INPUT DATA:
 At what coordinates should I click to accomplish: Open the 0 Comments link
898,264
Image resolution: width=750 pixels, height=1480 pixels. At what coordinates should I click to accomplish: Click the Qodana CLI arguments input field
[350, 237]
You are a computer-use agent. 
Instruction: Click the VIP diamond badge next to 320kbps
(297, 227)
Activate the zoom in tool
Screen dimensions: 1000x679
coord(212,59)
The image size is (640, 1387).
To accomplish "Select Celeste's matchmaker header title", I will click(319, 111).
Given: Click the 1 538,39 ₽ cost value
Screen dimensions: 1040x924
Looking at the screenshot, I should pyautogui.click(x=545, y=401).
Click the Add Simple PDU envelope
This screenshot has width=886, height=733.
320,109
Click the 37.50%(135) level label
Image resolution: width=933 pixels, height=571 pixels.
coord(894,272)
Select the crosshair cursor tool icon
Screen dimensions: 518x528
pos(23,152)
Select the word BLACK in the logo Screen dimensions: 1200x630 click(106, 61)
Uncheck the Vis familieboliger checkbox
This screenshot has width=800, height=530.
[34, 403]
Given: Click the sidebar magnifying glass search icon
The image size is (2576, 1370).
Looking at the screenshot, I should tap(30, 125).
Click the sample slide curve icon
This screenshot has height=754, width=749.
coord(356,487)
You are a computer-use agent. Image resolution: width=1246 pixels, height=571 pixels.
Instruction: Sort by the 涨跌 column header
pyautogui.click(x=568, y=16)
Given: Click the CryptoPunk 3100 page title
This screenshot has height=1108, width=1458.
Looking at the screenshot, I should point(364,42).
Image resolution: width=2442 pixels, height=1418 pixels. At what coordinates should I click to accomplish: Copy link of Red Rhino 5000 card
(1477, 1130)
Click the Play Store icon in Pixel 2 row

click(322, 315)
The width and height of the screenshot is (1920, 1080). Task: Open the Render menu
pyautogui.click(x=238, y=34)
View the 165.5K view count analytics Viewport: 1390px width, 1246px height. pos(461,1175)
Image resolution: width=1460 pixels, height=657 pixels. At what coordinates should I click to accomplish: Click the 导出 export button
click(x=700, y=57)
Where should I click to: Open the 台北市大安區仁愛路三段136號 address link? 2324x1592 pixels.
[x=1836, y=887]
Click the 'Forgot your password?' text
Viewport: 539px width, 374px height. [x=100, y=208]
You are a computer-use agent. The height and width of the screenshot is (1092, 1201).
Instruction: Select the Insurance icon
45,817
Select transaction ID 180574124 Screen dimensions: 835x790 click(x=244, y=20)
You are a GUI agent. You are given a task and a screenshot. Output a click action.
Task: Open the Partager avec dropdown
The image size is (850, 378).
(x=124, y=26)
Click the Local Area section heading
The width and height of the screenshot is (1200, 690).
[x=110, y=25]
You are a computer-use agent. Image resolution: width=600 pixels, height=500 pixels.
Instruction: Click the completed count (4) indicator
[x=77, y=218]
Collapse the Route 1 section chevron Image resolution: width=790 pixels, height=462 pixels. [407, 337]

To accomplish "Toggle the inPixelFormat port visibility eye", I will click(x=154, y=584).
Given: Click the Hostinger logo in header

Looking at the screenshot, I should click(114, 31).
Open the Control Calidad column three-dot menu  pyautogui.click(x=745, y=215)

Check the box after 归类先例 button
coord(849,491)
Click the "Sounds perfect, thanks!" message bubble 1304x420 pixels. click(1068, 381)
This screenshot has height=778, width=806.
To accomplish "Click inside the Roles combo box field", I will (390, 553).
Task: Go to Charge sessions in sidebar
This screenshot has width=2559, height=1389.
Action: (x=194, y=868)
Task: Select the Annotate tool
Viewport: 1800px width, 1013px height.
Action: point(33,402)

CHALLENGE: Format the lines above as a Markdown table with two columns, Row and Line, numbering each line in order and leaving out the blank ones.

EXERCISE OUTPUT:
| Row | Line |
|---|---|
| 1 |  At what coordinates should I click to accomplish: Open the 0 Comments link |
| 2 | 898,264 |
| 3 | Image resolution: width=750 pixels, height=1480 pixels. At what coordinates should I click to accomplish: Click the Qodana CLI arguments input field |
| 4 | [350, 237] |
| 5 | You are a computer-use agent.  |
| 6 | Instruction: Click the VIP diamond badge next to 320kbps |
| 7 | (297, 227) |
| 8 | Activate the zoom in tool |
| 9 | Screen dimensions: 1000x679 |
| 10 | coord(212,59) |
| 11 | The image size is (640, 1387). |
| 12 | To accomplish "Select Celeste's matchmaker header title", I will click(319, 111). |
| 13 | Given: Click the 1 538,39 ₽ cost value |
| 14 | Screen dimensions: 1040x924 |
| 15 | Looking at the screenshot, I should pyautogui.click(x=545, y=401). |
| 16 | Click the Add Simple PDU envelope |
| 17 | This screenshot has width=886, height=733. |
| 18 | 320,109 |
| 19 | Click the 37.50%(135) level label |
| 20 | Image resolution: width=933 pixels, height=571 pixels. |
| 21 | coord(894,272) |
| 22 | Select the crosshair cursor tool icon |
| 23 | Screen dimensions: 518x528 |
| 24 | pos(23,152) |
| 25 | Select the word BLACK in the logo Screen dimensions: 1200x630 click(106, 61) |
| 26 | Uncheck the Vis familieboliger checkbox |
| 27 | This screenshot has width=800, height=530. |
| 28 | [34, 403] |
| 29 | Given: Click the sidebar magnifying glass search icon |
| 30 | The image size is (2576, 1370). |
| 31 | Looking at the screenshot, I should tap(30, 125). |
| 32 | Click the sample slide curve icon |
| 33 | This screenshot has height=754, width=749. |
| 34 | coord(356,487) |
| 35 | You are a computer-use agent. Image resolution: width=1246 pixels, height=571 pixels. |
| 36 | Instruction: Sort by the 涨跌 column header |
| 37 | pyautogui.click(x=568, y=16) |
| 38 | Given: Click the CryptoPunk 3100 page title |
| 39 | This screenshot has height=1108, width=1458. |
| 40 | Looking at the screenshot, I should point(364,42). |
| 41 | Image resolution: width=2442 pixels, height=1418 pixels. At what coordinates should I click to accomplish: Copy link of Red Rhino 5000 card |
| 42 | (1477, 1130) |
| 43 | Click the Play Store icon in Pixel 2 row |
| 44 | click(322, 315) |
| 45 | The width and height of the screenshot is (1920, 1080). Task: Open the Render menu |
| 46 | pyautogui.click(x=238, y=34) |
| 47 | View the 165.5K view count analytics Viewport: 1390px width, 1246px height. pos(461,1175) |
| 48 | Image resolution: width=1460 pixels, height=657 pixels. At what coordinates should I click to accomplish: Click the 导出 export button |
| 49 | click(x=700, y=57) |
| 50 | Where should I click to: Open the 台北市大安區仁愛路三段136號 address link? 2324x1592 pixels. |
| 51 | [x=1836, y=887] |
| 52 | Click the 'Forgot your password?' text |
| 53 | Viewport: 539px width, 374px height. [x=100, y=208] |
| 54 | You are a computer-use agent. The height and width of the screenshot is (1092, 1201). |
| 55 | Instruction: Select the Insurance icon |
| 56 | 45,817 |
| 57 | Select transaction ID 180574124 Screen dimensions: 835x790 click(x=244, y=20) |
| 58 | You are a GUI agent. You are given a task and a screenshot. Output a click action. |
| 59 | Task: Open the Partager avec dropdown |
| 60 | The image size is (850, 378). |
| 61 | (x=124, y=26) |
| 62 | Click the Local Area section heading |
| 63 | The width and height of the screenshot is (1200, 690). |
| 64 | [x=110, y=25] |
| 65 | You are a computer-use agent. Image resolution: width=600 pixels, height=500 pixels. |
| 66 | Instruction: Click the completed count (4) indicator |
| 67 | [x=77, y=218] |
| 68 | Collapse the Route 1 section chevron Image resolution: width=790 pixels, height=462 pixels. [407, 337] |
| 69 | To accomplish "Toggle the inPixelFormat port visibility eye", I will click(x=154, y=584). |
| 70 | Given: Click the Hostinger logo in header |
| 71 | Looking at the screenshot, I should click(114, 31). |
| 72 | Open the Control Calidad column three-dot menu  pyautogui.click(x=745, y=215) |
| 73 | Check the box after 归类先例 button |
| 74 | coord(849,491) |
| 75 | Click the "Sounds perfect, thanks!" message bubble 1304x420 pixels. click(1068, 381) |
| 76 | This screenshot has height=778, width=806. |
| 77 | To accomplish "Click inside the Roles combo box field", I will (390, 553). |
| 78 | Task: Go to Charge sessions in sidebar |
| 79 | This screenshot has width=2559, height=1389. |
| 80 | Action: (x=194, y=868) |
| 81 | Task: Select the Annotate tool |
| 82 | Viewport: 1800px width, 1013px height. |
| 83 | Action: point(33,402) |